Rewrite the rows from the line containing "This screenshot has" through the last row, inclusive, keeping the requests and shifting every coordinate in the answers up by 24. Leave the pictures out.

........

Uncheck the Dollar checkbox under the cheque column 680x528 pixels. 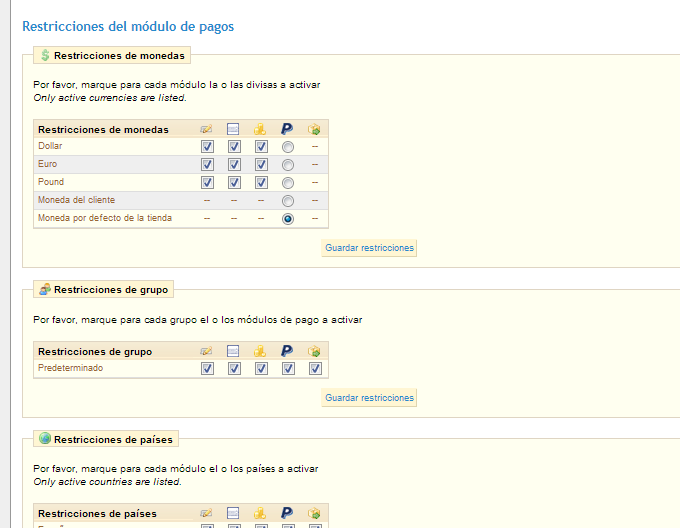click(207, 147)
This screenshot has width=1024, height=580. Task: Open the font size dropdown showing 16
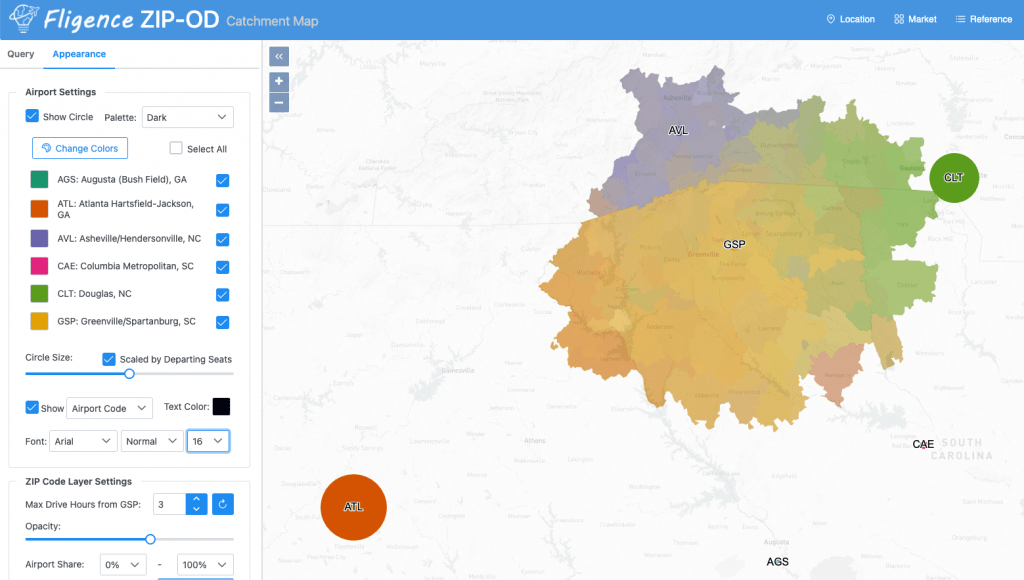(x=208, y=441)
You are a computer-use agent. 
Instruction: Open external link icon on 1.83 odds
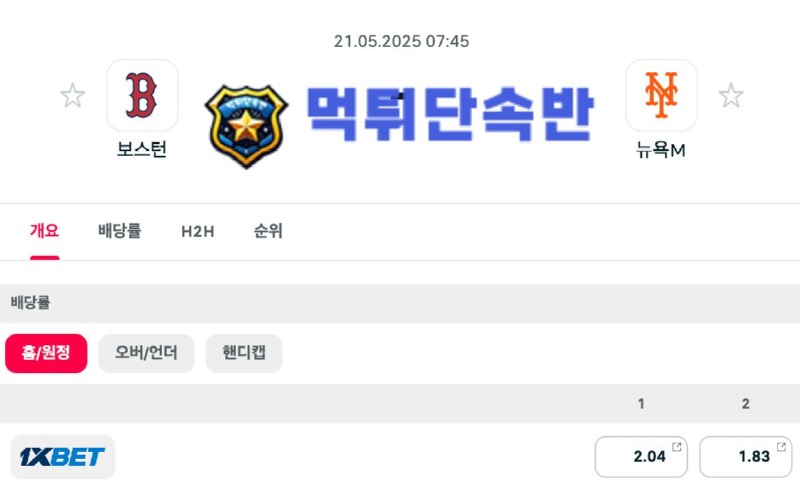tap(781, 447)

........

TASK RESULT:
This screenshot has width=1024, height=580. Task: Open the font size dropdown showing 16
(x=232, y=465)
You are a computer-use agent. 
Instruction: Open external link icon on 1.83 odds
tap(805, 471)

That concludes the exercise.